The PgsqlJSONBLoader class is designed to load and process JSONB data from a PostgreSQL database. It extracts the JSONB content, with the option to filter specific fields if requested.

Parameters

  • connection_string: PostgreSQL connection string.
  • query_generator: Class to generate PostgreSQL queries.
  • jsonb_column: The column name where JSONB data is stored (default is 'jsonb_data').
  • fields_to_keep: Optional list or set of fields to extract from the JSONB data.
  • retry_config: Optional configuration for retrying database operations.
  • features: Expected features for the dataset.
  • **kwargs: Additional keyword arguments.

Usage

  • Purpose: To provide a flexible and reliable way to load and filter JSONB data retrieved from PostgreSQL.
  • Motivation: Facilitate the conversion of JSONB data into a standard Python dict for further processing and analysis.
  • Inheritance: Inherits from PgsqlDataLoader, reusing its connection handling and query generating functionality.

Example

Below is an example of how to instantiate and use the loader:

loader = PgsqlJSONBLoader(
    connection_string="postgresql://user:pass@host/db",
    query_generator=YourQueryGenerator,
    jsonb_column="jsonb_data",
    fields_to_keep=["field1", "field2"]
)

data = loader.load_data(query_parameters)
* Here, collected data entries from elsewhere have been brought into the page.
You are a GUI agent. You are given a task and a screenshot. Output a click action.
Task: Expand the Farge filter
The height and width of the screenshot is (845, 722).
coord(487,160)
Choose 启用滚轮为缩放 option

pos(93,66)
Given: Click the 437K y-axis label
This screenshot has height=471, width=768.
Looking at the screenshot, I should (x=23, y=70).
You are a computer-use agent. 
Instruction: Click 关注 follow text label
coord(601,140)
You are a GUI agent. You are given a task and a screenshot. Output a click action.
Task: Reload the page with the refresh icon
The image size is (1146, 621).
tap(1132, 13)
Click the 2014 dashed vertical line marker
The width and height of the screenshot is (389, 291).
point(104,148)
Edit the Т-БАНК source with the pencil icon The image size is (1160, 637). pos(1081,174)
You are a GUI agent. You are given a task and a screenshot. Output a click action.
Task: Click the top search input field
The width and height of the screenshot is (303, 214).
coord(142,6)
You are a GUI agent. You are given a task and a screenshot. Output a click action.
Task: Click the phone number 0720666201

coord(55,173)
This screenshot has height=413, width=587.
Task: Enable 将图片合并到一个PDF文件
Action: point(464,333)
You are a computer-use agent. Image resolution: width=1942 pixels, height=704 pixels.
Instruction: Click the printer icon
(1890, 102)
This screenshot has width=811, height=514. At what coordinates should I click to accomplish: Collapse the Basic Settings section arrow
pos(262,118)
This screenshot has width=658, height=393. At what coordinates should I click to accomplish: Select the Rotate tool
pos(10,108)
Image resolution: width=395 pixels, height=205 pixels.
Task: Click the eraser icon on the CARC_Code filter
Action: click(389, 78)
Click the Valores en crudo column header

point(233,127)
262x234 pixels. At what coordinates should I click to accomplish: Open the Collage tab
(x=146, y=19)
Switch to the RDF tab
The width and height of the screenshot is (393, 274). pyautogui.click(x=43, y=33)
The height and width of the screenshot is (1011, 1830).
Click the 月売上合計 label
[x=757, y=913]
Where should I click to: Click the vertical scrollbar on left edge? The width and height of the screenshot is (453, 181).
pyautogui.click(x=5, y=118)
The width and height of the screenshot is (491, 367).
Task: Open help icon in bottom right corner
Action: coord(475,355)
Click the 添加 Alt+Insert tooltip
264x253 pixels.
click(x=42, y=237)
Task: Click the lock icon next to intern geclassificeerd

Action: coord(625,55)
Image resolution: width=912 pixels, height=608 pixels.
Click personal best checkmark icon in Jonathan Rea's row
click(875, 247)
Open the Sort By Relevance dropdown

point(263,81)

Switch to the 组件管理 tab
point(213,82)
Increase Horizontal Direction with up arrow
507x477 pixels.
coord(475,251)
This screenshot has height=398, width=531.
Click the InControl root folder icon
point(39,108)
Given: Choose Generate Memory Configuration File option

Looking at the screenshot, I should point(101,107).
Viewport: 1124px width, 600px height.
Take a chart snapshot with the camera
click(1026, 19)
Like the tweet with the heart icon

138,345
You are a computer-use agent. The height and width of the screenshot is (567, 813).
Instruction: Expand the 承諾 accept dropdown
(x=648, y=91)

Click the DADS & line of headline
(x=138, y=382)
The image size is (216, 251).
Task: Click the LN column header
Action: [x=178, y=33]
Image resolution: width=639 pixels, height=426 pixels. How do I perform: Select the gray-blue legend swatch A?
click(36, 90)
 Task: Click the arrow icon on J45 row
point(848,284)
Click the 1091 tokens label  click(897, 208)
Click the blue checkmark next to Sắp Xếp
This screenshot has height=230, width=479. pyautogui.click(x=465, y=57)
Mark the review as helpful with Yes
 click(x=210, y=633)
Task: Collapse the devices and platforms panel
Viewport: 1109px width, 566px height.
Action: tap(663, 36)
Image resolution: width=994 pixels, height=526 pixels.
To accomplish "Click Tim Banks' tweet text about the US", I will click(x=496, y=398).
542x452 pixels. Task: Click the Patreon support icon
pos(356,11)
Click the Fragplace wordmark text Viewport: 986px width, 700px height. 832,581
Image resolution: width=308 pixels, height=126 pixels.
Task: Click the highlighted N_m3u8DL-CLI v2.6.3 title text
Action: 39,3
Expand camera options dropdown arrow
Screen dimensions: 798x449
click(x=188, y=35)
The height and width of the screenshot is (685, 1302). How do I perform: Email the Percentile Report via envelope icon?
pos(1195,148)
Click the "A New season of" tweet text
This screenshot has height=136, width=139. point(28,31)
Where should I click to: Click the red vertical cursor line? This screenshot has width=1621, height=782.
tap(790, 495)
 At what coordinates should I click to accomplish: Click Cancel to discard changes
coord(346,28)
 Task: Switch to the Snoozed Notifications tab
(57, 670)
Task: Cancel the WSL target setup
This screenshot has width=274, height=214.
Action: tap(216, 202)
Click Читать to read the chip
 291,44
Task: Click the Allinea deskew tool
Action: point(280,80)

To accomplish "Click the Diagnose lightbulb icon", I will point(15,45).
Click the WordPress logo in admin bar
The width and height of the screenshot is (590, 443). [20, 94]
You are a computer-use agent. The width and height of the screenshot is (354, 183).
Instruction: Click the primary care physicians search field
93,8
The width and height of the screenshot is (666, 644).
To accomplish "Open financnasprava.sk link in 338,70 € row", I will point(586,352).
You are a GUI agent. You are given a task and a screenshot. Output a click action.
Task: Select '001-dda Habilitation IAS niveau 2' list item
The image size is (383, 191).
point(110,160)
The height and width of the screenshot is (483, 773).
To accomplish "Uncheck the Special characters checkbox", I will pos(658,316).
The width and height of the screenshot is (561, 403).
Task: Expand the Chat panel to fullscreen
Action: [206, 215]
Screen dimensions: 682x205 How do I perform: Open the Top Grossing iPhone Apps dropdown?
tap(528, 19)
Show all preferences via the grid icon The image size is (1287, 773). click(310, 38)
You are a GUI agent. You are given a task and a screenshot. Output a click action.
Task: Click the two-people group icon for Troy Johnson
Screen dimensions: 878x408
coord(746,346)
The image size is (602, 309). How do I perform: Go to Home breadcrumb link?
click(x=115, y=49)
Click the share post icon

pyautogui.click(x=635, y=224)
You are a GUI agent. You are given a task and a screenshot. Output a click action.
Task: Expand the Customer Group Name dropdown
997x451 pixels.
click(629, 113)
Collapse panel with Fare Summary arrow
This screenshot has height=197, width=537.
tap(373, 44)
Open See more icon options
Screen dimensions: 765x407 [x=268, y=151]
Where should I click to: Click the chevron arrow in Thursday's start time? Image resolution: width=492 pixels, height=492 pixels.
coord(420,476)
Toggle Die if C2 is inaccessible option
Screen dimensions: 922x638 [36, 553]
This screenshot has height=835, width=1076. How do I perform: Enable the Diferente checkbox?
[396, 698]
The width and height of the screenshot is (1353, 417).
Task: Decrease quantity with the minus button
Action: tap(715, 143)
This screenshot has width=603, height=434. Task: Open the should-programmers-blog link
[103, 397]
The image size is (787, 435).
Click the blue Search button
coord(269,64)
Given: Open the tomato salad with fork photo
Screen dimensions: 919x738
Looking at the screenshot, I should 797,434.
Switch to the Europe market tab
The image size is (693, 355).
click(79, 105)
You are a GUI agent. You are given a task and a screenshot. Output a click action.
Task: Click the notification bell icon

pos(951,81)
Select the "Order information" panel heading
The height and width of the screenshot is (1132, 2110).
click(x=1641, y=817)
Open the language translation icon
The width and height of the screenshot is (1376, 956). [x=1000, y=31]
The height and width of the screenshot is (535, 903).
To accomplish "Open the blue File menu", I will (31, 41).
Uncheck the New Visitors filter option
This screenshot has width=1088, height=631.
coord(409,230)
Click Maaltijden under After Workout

Method: PgsqlJSONBLoader._get_item

Functionality

The _get_item method extracts and filters JSONB data from a given dictionary. If fields_to_keep is defined, only the specified keys are returned.

Parameters

  • data: A dictionary containing a single row's data. It must include the JSONB data under the column defined by the loader (typically 'jsonb_data').

Returns

  • A dictionary with the parsed JSONB data, filtered if fields_to_keep is provided.

Raises

  • ValueError: Raised if JSONB data is missing or not a dictionary.

Usage

  • Purpose: To extract JSONB data from a database row and optionally filter it based on specified fields.

Example

data = {
    "jsonb_data": {"id": 1, "name": "example", "age": 30}
}
loader = PgsqlJSONBLoader(connection_string,
                          query_generator,
                          fields_to_keep=["id", "name"])
item = loader._get_item(data)
print(item)  # Output: {'id': 1, 'name': 'example'}